Currently Jordan leads all data, privacy and identity initiatives for IAB Tech Lab, a global tech standards organization comprised of over 750 publisher, marketer and technology platform members delivering ad-supported consumer experiences – for those consumers who choose ad-supported or simply cannot afford to pay for online services. At Tech Lab, Jordan has been a tireless advocate for Predictable Privacy for consumers, and often times a contrarian voice within the advertising industry. Never before has it been more important for our industry to collaborate around new privacy standards, with system-level accountability, that offer consumers uniform transparency, control and trust across all their devices and media channels, instead of “paternalistic privacy” approaches that perpetuates confusion and lack of trust.
As an experienced consensus builder, with a deep understanding of the economic and architectural considerations impacting the web, Jordan represents many important voices that underpin the vitality of the Open Web going forward, and will bring fresh ideas and thinking.
Sangwhan Moon (W3C Invited Expert)*
Intel Corporation is pleased to nominate Sangwhan Moon to the TAG.
Over the last four years on the TAG, Sangwhan has contributed his diverse skill set to the benefit of the global W3C membership. Sangwhan has extensive hands-on expertise in the fields of machine learning, hardware connectivity, and media. His track record in these areas has been recognized widely during his past two tenures on the TAG. Without Sangwhan’s continued contributions in these fast-growing areas the TAG would be limited in its ability to guide its membership on how to extend the web platform with new capabilities in a cohesive, future-proof, and architecturally sound manner.

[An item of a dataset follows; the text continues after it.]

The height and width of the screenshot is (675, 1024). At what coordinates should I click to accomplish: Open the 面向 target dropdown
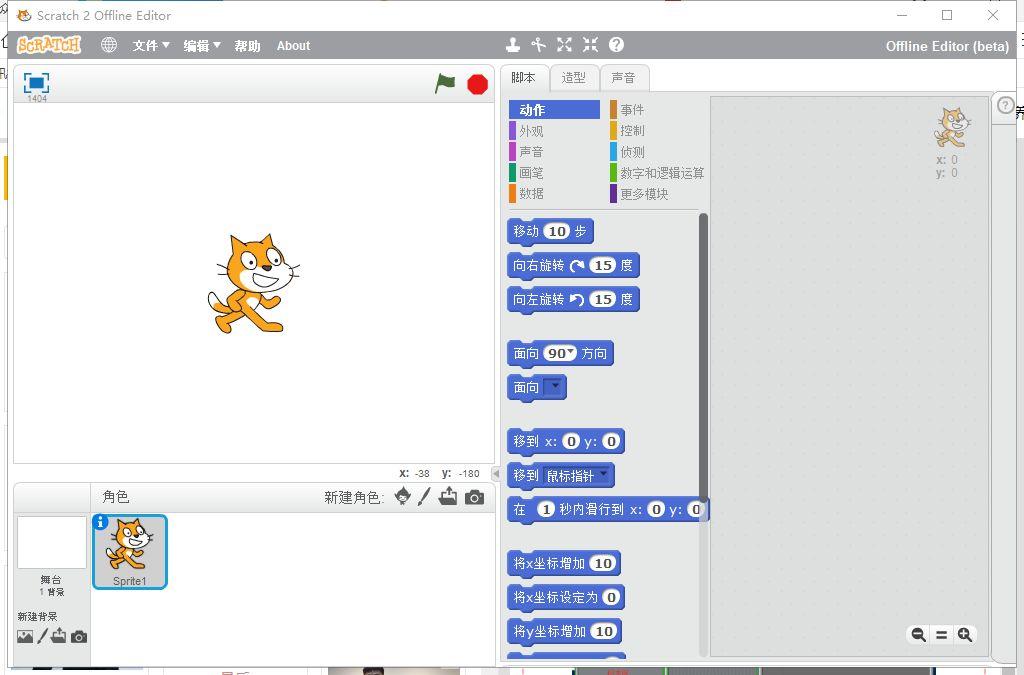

TAG Specification Reviews are the most visible and impactful day-to-day contributions of the TAG toward the W3C membership. Sangwhan’s deep expertise in the above-mentioned verticals combined with his thorough understanding of the web architecture has enabled him to excel at specification reviews helping the TAG fulfill its core mission and resolve complex and multifaceted architectural issues in a timely manner. His contributions and expertise in the emerging and growing important areas of machine learning and hardware connectivity will be particularly valuable given the expertise in these areas on the TAG is in short supply.
In addition to being well versed in multiple vertical technical domains, Sangwhan is also experienced with the horizontal domains and their specific requirements. As the editor of the Web Platform Design Principles that outlines a set of design principles guiding the design of web platform technologies, Sangwhan demonstrated his deep expertise in both API design and understanding of the Web architecture.
While working on Opera TV, Sangwhan implemented the accessibility infrastructure for the browser product. He has become well versed in internationalization issues related to the Web having first-hand experience as a Korean living in multiple Asian countries developing a browser and other products for the global audience.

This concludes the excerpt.